Disclosure of Invention
The invention aims to provide a method for calculating the shale content based on logging data of a drilling database, which can quickly, efficiently and accurately complete the statistics of the shale content in a target layer when the shale content in a stratum needs to be counted at any time, further identify the control factors of uranium mineralization and effectively overcome the problems of timeliness, low efficiency and low accuracy in the traditional core counting method.
The technical scheme for realizing the purpose of the invention is as follows:
a method of calculating shale content based on borehole database log data, the method comprising the steps of:
step S1: counting the exploration drilling data;
step S2: counting the logging data of the target horizon;
step S3: calculating the mud content of the target horizon;
step S4: and generating a shale content contour map of the target layer.
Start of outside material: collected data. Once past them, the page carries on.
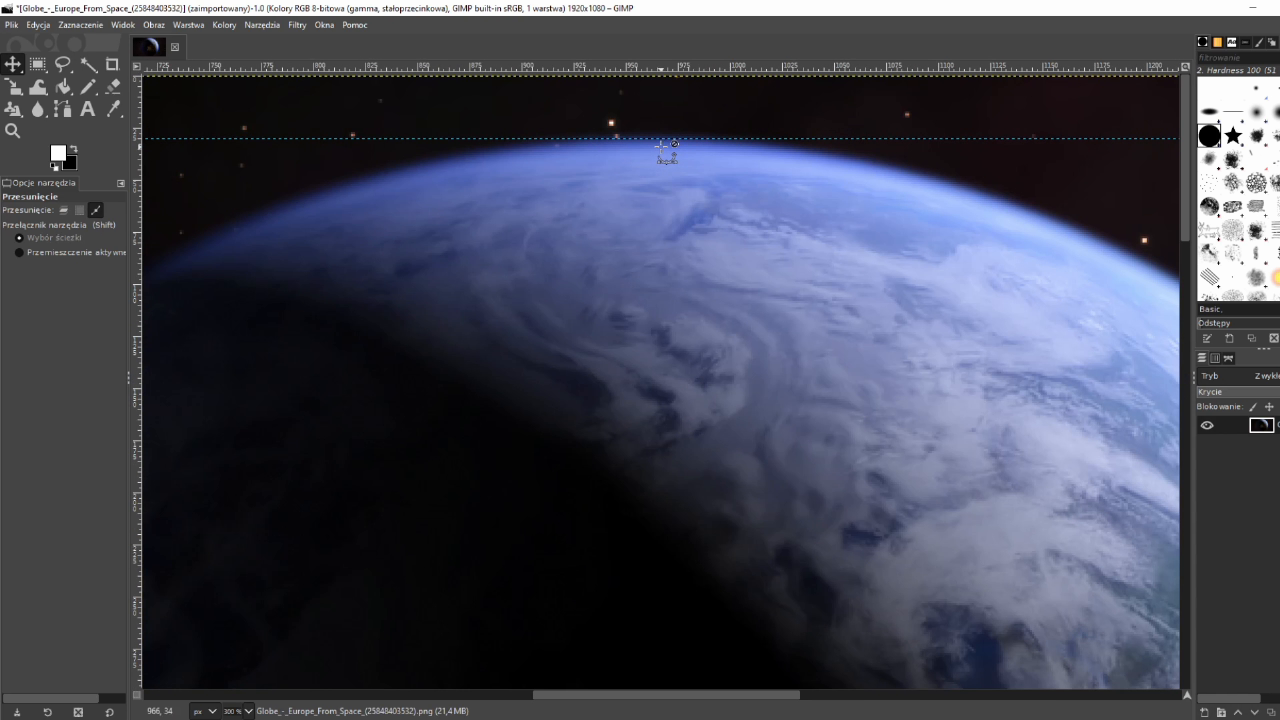Click the white foreground color swatch

pos(58,153)
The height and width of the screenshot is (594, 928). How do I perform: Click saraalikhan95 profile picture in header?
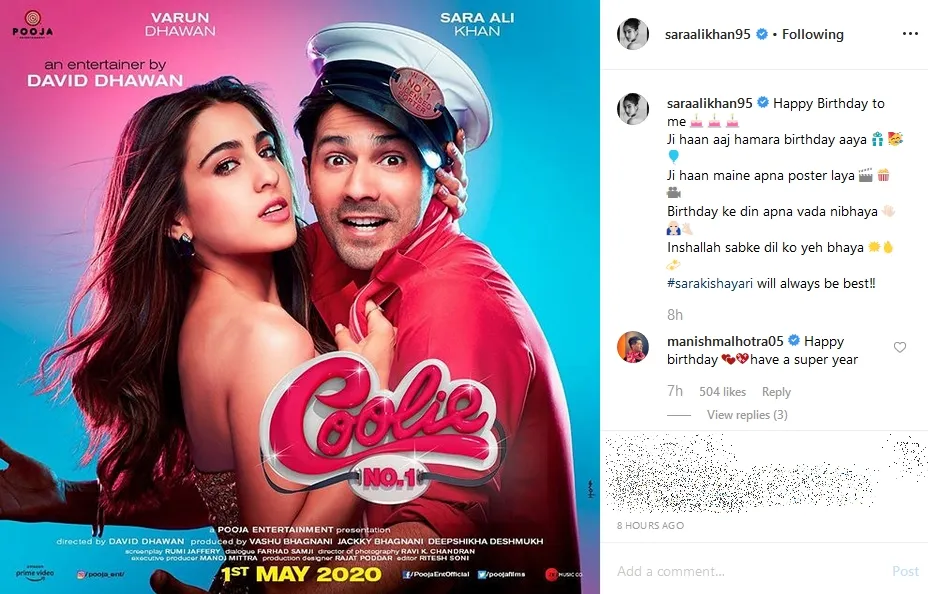[x=633, y=34]
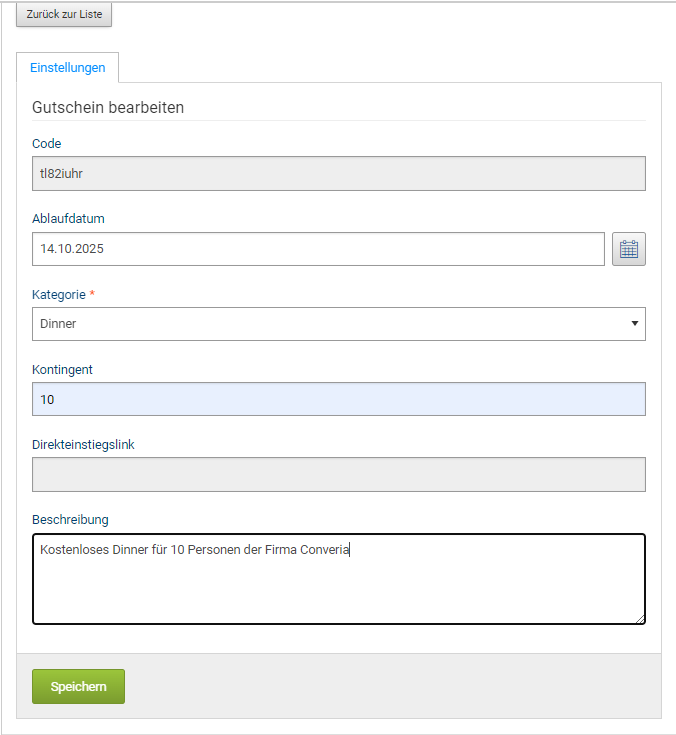Select the empty Direkteinstiegslink field
The image size is (676, 735).
[338, 474]
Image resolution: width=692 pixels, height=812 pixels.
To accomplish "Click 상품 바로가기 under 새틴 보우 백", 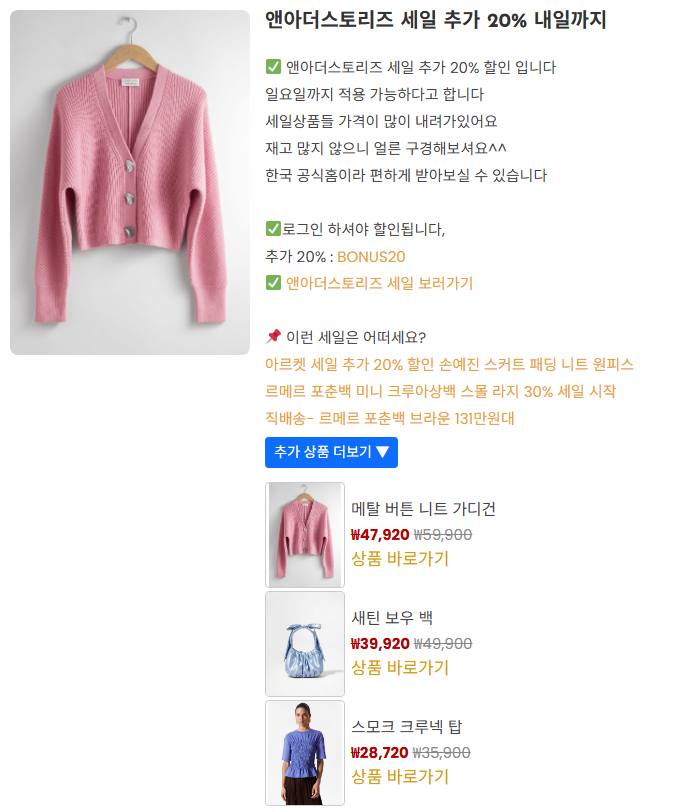I will pyautogui.click(x=400, y=667).
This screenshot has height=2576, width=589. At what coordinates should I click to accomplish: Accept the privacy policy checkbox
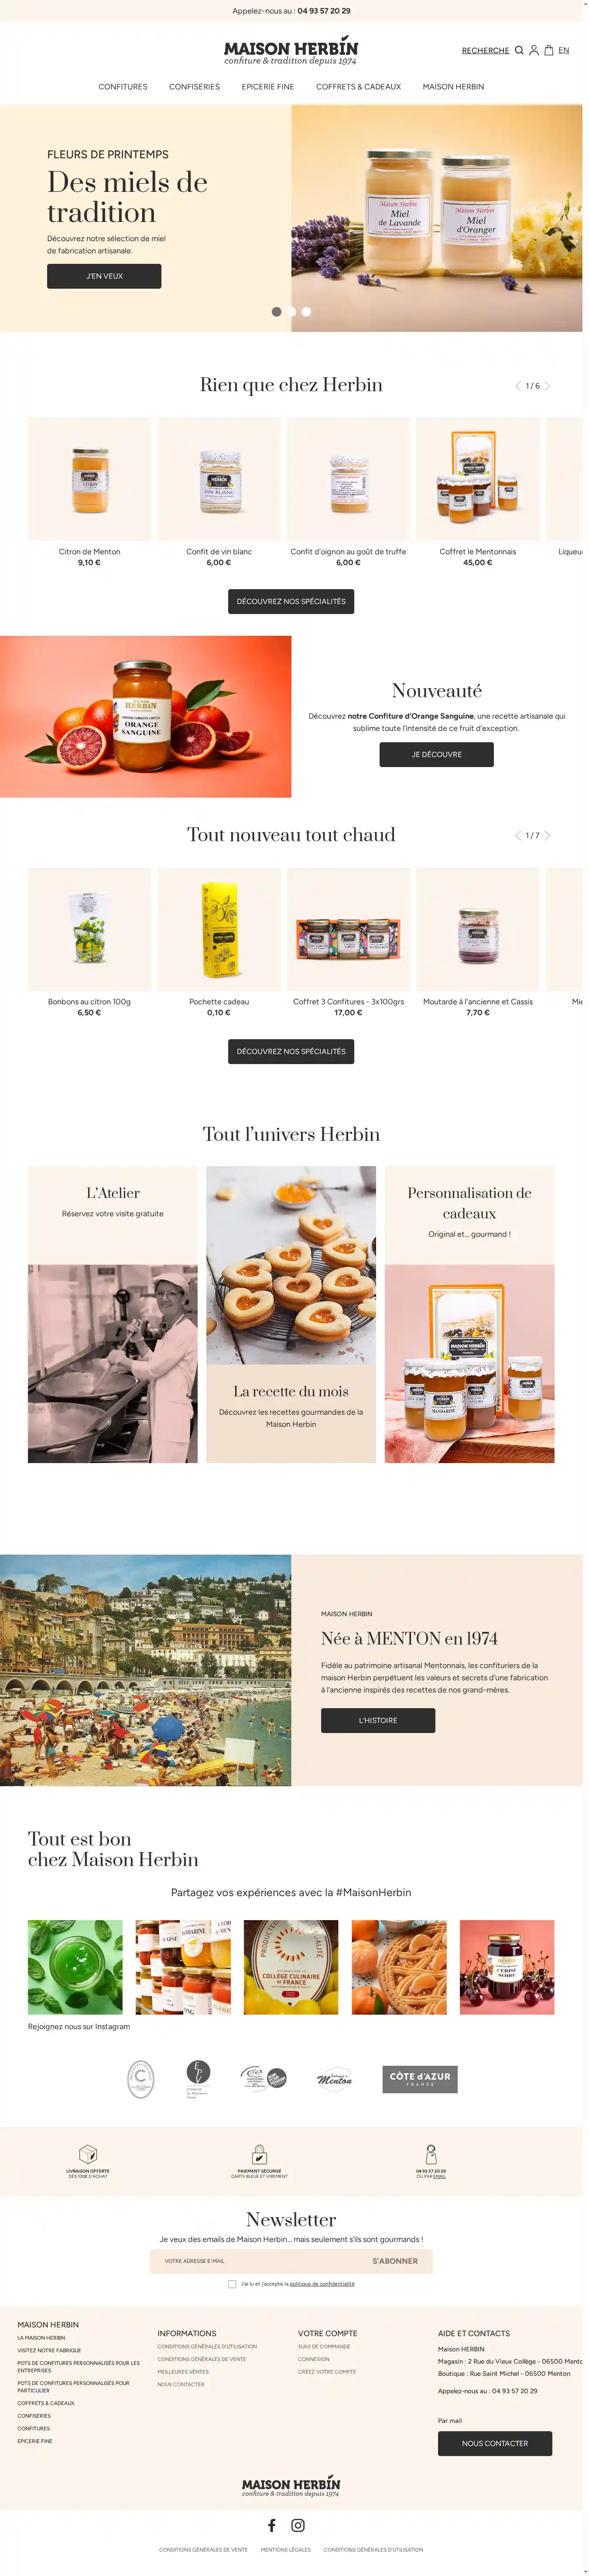point(232,2283)
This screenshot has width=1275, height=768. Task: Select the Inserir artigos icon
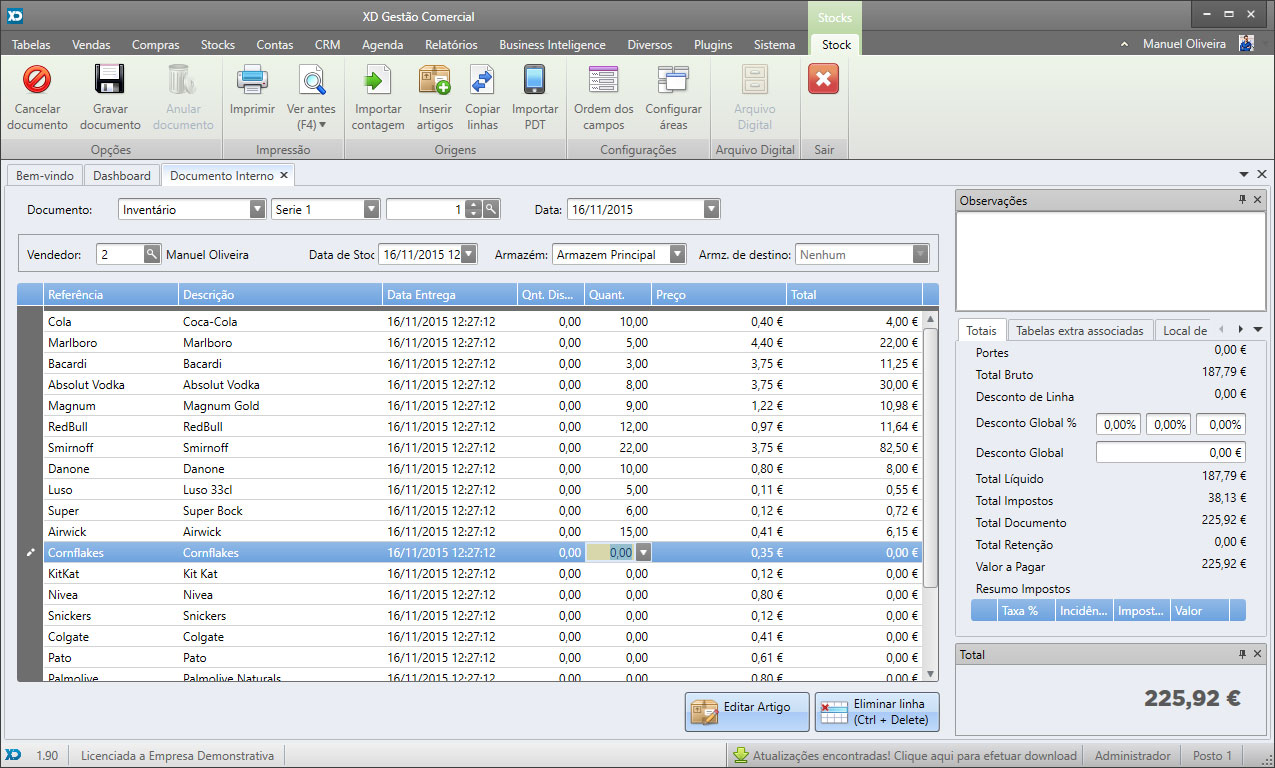pos(435,80)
The step S1 specifically includes: and (4) constructing a drilling database of the research area, and counting coordinates, encountered stratums and comprehensive logging data of different drill holes in the drilling database.
The study area bore database of step S1 includes: a drilling basic information table, a comprehensive record table and a logging record table.
The step S2 specifically includes: and selecting a target horizon, recording the coordinates of the drill holes for all the drill holes of the target horizon revealed by the drilling engineering, and respectively obtaining the drill hole numbers, the drill hole coordinates, the natural gamma values and the like of different drill holes on the target horizon.
The step S3 specifically includes: and summarizing a regression equation of the natural gamma value and the shale content in the comprehensive logging data according to the statistical rule, calculating the shale content of the single drill hole one by one according to the regression equation by using the natural gamma value obtained in the step S2, and calculating the shale content of all drill holes in the target horizon according to all drill holes of the target horizon counted in the drill hole database until the calculation of the shale content of all drill holes in the target horizon is completed.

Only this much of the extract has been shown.